For the sham group, the investigators used a coil that mimicked the sensation and sound of active stimulation. All participants wore noise-canceling earphones and received a topical anesthetic to reduce scalp sensation. The study was double-blind: neither the participant nor the clinician administering the sessions knew whether the treatment was active or sham.

Participants and outcomes

Participants were adults aged 22 to 80 who had experienced depression for an average of nine years and who had not responded to prior treatments. During the trial, participants continued any stable antidepressant medications but did not begin new medications.

Four weeks after treatment, 12 of 14 participants in the active group showed clinical improvement and 11 met FDA criteria for remission. In contrast, only two of 15 participants in the sham group reached remission. The active group’s mean reduction in Montgomery-Åsberg Depression Rating Scale (MADRS) score four weeks after treatment was 52.5%, compared with 11.1% in the sham group.

Because many participants reported symptom relief within days, the researchers suggest SAINT could be particularly useful for rapidly treating people in psychiatric crisis or in the high-risk period immediately after hospitalization—situations in which conventional antidepressant medications often take weeks to produce benefit.

Williams noted the potential to implement this accelerated protocol in emergency departments and psychiatric wards to reduce suicide risk during acute phases of illness.

Van Brocklin’s experience illustrates the personal impact some patients may achieve: improved sleep, renewed motivation, cessation of alcohol use and restored enjoyment of everyday activities. He emphasized that these changes have been meaningful and sustained since his treatment.
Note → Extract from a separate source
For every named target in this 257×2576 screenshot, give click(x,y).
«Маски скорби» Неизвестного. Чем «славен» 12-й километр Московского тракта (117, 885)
About this depression research news

Author: Mandy Erickson
Source: Stanford University School of Medicine
Contact: Mandy Erickson – Stanford
Image: The image is in the public domain

Original research: Closed access. “Stanford Neuromodulation Therapy (SNT): A Double-Blind Randomized Controlled Trial” by Eleanor J. Cole et al., American Journal of Psychiatry.


Abstract

Stanford Neuromodulation Therapy (SNT): A Double-Blind Randomized Controlled Trial

Objective:

Depression is a leading cause of disability worldwide, and about half of people with depression experience treatment-resistant forms of the illness. Intermittent theta-burst stimulation (iTBS) is an FDA-approved TMS approach for treatment-resistant depression but is limited by modest effectiveness and a six-week course. The investigators developed a neuroscience-informed accelerated iTBS protocol—Stanford neuromodulation therapy (SNT), formerly called SAINT—to address these limitations. An earlier open-label study showed an approximately 90% remission rate after five days; this report summarizes results from a sham-controlled, double-blind trial.

Methods:

Adults with treatment-resistant depression experiencing moderate to severe episodes were randomized to receive active or sham SNT. Resting-state functional MRI guided individualized targeting of the left dorsolateral prefrontal cortex region most anticorrelated with the subgenual anterior cingulate cortex. The primary outcome measure was MADRS score at four weeks after treatment.

Results:

At the planned interim analysis, 32 participants had been enrolled; 29 continued to meet inclusion criteria and received either active (n=14) or sham (n=15) SNT. Four weeks after treatment, the active group showed a mean reduction in MADRS score of 52.5% from baseline versus 11.1% in the sham group.

Conclusions:

SNT, a high-dose iTBS protocol with functional-connectivity-guided targeting, was more effective than sham stimulation in this trial for treatment-resistant depression. Additional research is needed to determine the long-term durability of effects and to compare SNT with other depression treatments.